As much as I enjoy the holidays, there is something very satisfying about sweeping up the glitter, packing away the decorations and getting the home straight once again. It’s also an opportunity for a fresh start, whether it is just switching out a few accessories or planning a major remodel.
The garden is much the same. January reveals the garden’s bones and provides us with an opportunity to contemplate what we might do differently this year: what could be added to bring some color to a dreary corner, what new seeds we might try and which plants need a little TLC to continue looking their best.
Add some winter cheer. A little retail therapy at your favorite nursery is always a good idea on a gray day. What can you pick up that will give you and your garden a lift? Winter Jasmine (Jasminium nudiflorum) is a favorite scrambler of mine for winter; its cheerful yellow flowers last for many months. This lax shrub looks best either being left to tumble over a stone wall or tied up loosely against a fence or pergola and allowed to drape down in an explosion of golden stars. Nurseries and garden centers also start to carry pots of snowdrops and winter aconite(Eranthis sp, shown here) this month, two of the earliest bulbs to bloom. Rainbow-colored primroses can also be found to add an instant splash of color to your containers or garden.
Check your saved seeds. Just as the holiday cards dwindle, the seed catalogs arrive!

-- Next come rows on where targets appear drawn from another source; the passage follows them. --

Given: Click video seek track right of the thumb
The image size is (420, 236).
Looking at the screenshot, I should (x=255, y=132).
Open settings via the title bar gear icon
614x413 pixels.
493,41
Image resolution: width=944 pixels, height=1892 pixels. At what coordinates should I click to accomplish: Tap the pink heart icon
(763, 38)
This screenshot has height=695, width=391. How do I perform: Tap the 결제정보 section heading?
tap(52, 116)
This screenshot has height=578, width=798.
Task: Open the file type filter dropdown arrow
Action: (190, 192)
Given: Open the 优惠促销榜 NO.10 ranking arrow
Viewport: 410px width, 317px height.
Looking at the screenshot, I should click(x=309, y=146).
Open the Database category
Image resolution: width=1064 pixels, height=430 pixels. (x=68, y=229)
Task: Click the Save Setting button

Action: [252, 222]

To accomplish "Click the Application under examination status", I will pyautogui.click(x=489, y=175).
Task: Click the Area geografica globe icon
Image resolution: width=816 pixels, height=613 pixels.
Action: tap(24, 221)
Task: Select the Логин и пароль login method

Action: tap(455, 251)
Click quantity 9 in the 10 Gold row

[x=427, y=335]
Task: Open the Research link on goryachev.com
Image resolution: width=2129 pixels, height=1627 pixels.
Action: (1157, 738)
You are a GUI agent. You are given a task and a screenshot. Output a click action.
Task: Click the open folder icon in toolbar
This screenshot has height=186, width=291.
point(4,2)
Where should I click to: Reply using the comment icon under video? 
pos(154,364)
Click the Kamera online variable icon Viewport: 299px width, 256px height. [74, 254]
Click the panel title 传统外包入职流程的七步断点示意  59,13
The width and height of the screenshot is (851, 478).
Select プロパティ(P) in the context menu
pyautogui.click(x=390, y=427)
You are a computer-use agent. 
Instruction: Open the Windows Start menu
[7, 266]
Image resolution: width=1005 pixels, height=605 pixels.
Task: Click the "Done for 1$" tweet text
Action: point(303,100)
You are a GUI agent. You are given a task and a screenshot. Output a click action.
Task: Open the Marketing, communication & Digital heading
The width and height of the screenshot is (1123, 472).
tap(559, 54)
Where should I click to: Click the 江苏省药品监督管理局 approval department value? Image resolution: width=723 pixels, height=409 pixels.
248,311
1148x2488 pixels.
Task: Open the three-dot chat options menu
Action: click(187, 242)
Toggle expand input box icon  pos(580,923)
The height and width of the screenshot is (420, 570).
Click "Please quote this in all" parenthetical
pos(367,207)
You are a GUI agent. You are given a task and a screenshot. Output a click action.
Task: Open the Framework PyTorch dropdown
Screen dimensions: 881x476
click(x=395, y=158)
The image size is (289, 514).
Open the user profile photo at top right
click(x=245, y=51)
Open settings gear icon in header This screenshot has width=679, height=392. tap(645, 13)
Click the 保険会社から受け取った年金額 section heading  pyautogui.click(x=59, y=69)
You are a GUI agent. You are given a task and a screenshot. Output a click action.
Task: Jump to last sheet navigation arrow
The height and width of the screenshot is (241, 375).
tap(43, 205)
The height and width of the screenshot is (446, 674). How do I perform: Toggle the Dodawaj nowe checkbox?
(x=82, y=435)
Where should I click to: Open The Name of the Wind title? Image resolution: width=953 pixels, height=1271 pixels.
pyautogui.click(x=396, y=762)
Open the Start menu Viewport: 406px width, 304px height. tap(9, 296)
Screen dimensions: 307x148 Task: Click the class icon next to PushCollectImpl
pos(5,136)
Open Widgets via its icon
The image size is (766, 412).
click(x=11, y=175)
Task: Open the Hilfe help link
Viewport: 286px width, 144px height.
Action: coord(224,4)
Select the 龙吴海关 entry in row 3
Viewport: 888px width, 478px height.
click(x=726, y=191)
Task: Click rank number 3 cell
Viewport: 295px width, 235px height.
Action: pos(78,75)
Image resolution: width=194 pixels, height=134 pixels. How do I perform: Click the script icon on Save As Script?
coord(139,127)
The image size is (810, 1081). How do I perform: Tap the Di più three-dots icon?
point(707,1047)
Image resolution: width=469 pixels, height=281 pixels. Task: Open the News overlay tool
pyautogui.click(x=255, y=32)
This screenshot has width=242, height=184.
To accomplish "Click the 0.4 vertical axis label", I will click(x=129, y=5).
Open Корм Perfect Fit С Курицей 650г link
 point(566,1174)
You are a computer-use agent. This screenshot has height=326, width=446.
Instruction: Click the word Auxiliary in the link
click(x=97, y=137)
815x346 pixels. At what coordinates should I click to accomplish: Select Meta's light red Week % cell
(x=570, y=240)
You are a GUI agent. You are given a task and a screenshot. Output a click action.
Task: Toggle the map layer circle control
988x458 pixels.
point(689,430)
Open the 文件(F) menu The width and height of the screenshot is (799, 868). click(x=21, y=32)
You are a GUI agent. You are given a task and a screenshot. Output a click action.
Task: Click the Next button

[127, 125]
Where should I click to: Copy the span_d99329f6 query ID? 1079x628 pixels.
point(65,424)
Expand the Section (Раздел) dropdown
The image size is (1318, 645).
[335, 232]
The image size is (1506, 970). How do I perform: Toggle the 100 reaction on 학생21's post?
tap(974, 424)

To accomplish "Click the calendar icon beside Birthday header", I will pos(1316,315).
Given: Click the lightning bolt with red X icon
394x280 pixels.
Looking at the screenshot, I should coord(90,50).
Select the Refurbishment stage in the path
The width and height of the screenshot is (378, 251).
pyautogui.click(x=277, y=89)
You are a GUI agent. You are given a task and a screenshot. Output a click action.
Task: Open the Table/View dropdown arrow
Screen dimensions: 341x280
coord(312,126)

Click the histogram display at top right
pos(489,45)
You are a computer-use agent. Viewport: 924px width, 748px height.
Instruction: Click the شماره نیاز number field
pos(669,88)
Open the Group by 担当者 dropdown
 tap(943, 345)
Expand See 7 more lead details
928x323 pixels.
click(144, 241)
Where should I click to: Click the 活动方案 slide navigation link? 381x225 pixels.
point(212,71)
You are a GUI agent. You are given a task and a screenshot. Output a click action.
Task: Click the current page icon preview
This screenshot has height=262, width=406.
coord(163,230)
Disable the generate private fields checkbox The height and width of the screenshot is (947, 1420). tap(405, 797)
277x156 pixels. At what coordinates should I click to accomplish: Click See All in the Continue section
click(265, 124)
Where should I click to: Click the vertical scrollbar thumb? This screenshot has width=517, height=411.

There’s something so delicious about curling up by the fire poring over impossibly oversize photographs of juicy tomatoes. It’s easy to get carried away, so before you start filling in those order forms, check last year’s seeds for viability. Simply place five or six seeds onto a damp paper towel, then place it in a plastic container with the lid on. Germination may take two to 10 days, depending on the variety. If I get 75 percent or more germination, I use the seed. Less than that and I either plant extra to allow for some losses or buy new seed. Seeds for some plants and vegetables, such as parsnips, should always be purchased each year. Others, such as lettuce and radish, can easily remain viable for three years.
Dormant pruning of deciduous trees. This is the time to sharpen your pruning tools and tidy up your deciduous trees. There are entire books written on pruning techniques; this is the quick and easy version.
1. Why now? In warm weather the sap rises in the tree. Think of this as the tree’s food supply. When we remove branches in warm weather, we remove the food that has been taken to those branches. If instead we prune while the tree is dormant, no food resources are wasted.
2. Which trees? All upright, deciduous trees — for example, birch (Betula sp), maple (Acer sp) and ornamental cherry trees (Prunus sp) — can be pruned with these guidelines.
3. Why prune?
• To remove dead or diseased branches
• To shape the tree
• To reveal interesting bark
• Then look for branches that cross others and are chafing them.
• Do not remove more than 25 percent of living branches — this is known as the pruning budget.
• Paint the wound with any kind of sealer. Contrary to popular belief, this has not been shown to prevent rot. In fact, it can actually seal in moisture and microorganisms, which causes decay.
Container care. Spend a few minutes each week tidying up your containers. Snip off dead flowers and leaves, especially those of pansies. Leaving these on the plants, especially in the rainy season, can encourage gray mold.